巨額工事費が世間の批判にさらされ、当初のザハ案が白紙撤回された新国立競技場。見直し案も着工が1年以上遅れ、懸念含みの問題案件と見られてきたが、今年11月末に計画通り竣工を予定する。受注した大成建設JVは周囲の赤字工事予想を覆し、黒字化の気配さえある。
(ダイヤモンド編集部 松野友美)
2020年東京オリンピック・パラリンピックの開催まで残り450日を切った。メーンスタジアムとなる新国立競技場の周辺からは、屋根の形が出来上がっているのが見える。巨額工事費をめぐる大騒動で着工が遅れ、開催に間に合うのか、短い工期で費用がかさむのではないかと懸念されてきたが、実際はどうなっているのか。

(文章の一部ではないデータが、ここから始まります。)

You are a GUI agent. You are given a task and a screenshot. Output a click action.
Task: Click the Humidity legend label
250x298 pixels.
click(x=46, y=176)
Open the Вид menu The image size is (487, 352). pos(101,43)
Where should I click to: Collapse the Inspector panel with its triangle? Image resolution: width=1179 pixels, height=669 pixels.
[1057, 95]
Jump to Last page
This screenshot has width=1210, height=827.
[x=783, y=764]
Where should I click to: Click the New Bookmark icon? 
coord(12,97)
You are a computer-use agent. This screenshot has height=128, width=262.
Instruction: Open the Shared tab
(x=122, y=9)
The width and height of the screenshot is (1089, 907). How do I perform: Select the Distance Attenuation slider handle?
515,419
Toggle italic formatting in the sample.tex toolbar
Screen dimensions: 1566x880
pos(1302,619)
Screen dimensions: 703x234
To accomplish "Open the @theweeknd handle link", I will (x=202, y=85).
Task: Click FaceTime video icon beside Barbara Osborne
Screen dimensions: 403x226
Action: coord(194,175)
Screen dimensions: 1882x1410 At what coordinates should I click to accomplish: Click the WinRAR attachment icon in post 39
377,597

新国立の工事費は、12年当初の計画で1300億円程度だったものが、翌年の試算で最大3462億円まで膨れ上がった(下図参照)。
大幅な増額には、デザイン募集を経て決まった建築家の故ザハ・ハディド氏による奇抜なデザインの実現が難しかったことが第一にある。労務費や資材価格の高騰、20年を目指したホテルやオフィスビルなどの再開発で建設工事の需要が膨らんだことも影響した。
巨額工事費が世間から大きな批判を浴びると、発注者の日本スポーツ振興センター(JSC)や国は、設計の部分的見直しや規模縮小の検討を重ねた。それでも予算と現実の差は大きく、15年に安倍晋三総理がザハ案を白紙撤回した。
撤回後、予算の上限は工事費約1490億円、設計・監理等費で40億円に設定された。上限ぎりぎりの金額で大成建設、梓設計、隈研吾建築都市設計事務所による共同企業体(JV)が16年に契約。新デザインでプロジェクトを再開した。